そうだなぁ、まぁ考えないようにしても意味ないしな……。
「……今だってそういうこと考えるし、自信ない。多少は努力してるけど、それでも追いつけないって思う」
「じゃあ、どうしてんだよ」
「どうもこうも、なにもしてねぇよ」
結局、自分の気の持ちよう。そもそも、根っこから変わらないと意味がないと思う。
愛菜之は俺のことを好きだって言ってくれる。俺は自分のことを信用できないけど、愛菜之なら信用できる。

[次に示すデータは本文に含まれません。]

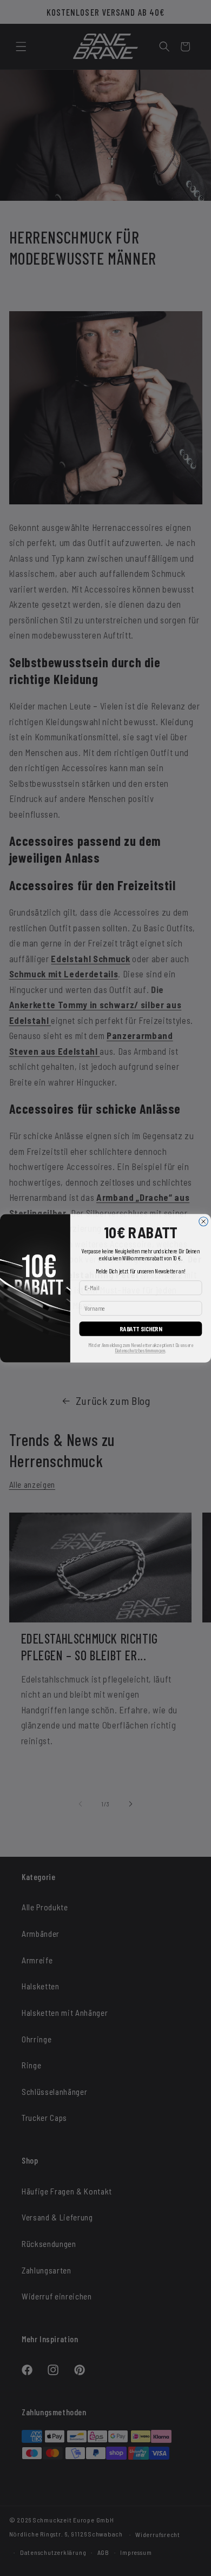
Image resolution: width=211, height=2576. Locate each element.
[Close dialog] (203, 1221)
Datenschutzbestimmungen (140, 1350)
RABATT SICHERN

「釣り合わないし、不安だけど。それでも好きだからしょうがない」
「……ちょっとカッコいいじゃん、宇和神」
「やめろよ、愛菜之にしか言われたくない」
目を合わせて、二人して笑い合う。彼氏くんが笑うとこ、初めて見たな。
少しは仲良くなれたと思う。俺がそう感じただけだけれど、こうやって友達を増やしていければいいな。
「おまたせ、晴我くん。……何か話してたの?」
「おかえり。それは内緒な」
「えー?」
ちょうど帰ってきた愛菜之にそういうと、拗ねたように頬を膨らます。
同じく帰ってきていた、もう片方の彼女さんも楽しそうに彼氏くんと話していた。……仲良いじゃん。
「愛菜之」
「なぁに?」
「カッコいいって言ってくれ」
「え? うん、晴我くんはかっこいいよ」
……やっぱり、こっちのほうがしっくりくるな。
男に言われるより、大好きな彼女に言われるほうがよっぽどいい。
「それはそうと、なに話してたんだ?」
「んとね。次に行くところは、班のみんなで一緒に行こうって話してたの」
「へぇ……どこ行くんだ?」
愛菜之はにぱっと、いつものように可愛い笑顔で教えてくれた。